Task goal: Find the line containing "Admissions (719, 13)" in the material below; copy that line and all following lines exactly.

Records supplied:
________________________________________
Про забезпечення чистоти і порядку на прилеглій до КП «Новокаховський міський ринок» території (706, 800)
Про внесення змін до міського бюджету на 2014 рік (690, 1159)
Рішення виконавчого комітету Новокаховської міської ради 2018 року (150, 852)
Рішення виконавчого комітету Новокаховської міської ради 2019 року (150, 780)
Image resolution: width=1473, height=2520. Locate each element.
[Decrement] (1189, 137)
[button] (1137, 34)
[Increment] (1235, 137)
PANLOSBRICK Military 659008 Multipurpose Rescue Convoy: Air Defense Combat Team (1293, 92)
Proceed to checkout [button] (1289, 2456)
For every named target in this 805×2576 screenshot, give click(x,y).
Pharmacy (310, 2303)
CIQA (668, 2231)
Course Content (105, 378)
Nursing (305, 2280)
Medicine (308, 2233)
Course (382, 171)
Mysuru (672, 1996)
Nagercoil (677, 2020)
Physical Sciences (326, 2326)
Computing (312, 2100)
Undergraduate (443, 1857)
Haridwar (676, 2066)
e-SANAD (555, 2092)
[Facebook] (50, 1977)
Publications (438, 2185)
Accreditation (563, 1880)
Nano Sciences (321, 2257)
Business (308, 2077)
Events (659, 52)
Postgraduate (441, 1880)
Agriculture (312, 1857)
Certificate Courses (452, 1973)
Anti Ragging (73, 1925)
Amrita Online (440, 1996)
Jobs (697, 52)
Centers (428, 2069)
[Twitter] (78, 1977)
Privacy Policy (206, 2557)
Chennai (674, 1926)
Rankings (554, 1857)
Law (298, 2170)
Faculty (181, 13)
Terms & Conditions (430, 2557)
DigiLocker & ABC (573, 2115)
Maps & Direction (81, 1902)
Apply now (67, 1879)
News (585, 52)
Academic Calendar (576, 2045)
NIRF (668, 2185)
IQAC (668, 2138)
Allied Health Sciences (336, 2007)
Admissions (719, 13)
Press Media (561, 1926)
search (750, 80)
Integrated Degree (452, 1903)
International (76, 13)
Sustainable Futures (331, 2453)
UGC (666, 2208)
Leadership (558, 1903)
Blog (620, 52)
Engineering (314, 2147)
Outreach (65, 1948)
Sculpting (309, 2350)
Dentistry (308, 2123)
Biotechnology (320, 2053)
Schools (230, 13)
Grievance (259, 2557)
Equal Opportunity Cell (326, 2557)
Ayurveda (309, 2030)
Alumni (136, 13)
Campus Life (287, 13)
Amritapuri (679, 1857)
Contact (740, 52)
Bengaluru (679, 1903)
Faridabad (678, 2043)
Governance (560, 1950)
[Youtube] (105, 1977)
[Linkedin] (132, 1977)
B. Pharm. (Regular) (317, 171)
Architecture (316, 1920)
________________________________________
Exercise response:
Admissions (719, 13)
Press Media (561, 1926)
search (750, 80)
Integrated Degree (452, 1903)
International (76, 13)
Sustainable Futures (331, 2453)
UGC (666, 2208)
Leadership (558, 1903)
Blog (620, 52)
Engineering (314, 2147)
Outreach (65, 1948)
Sculpting (309, 2350)
Dentistry (308, 2123)
Biotechnology (320, 2053)
Schools (230, 13)
Grievance (259, 2557)
Equal Opportunity Cell (326, 2557)
Ayurveda (309, 2030)
Alumni (136, 13)
Campus Life (287, 13)
Amritapuri (679, 1857)
Contact (740, 52)
Bengaluru (679, 1903)
Faridabad (678, 2043)
Governance (560, 1950)
[Youtube] (105, 1977)
[Linkedin] (132, 1977)
B. Pharm. (Regular) (317, 171)
Architecture (316, 1920)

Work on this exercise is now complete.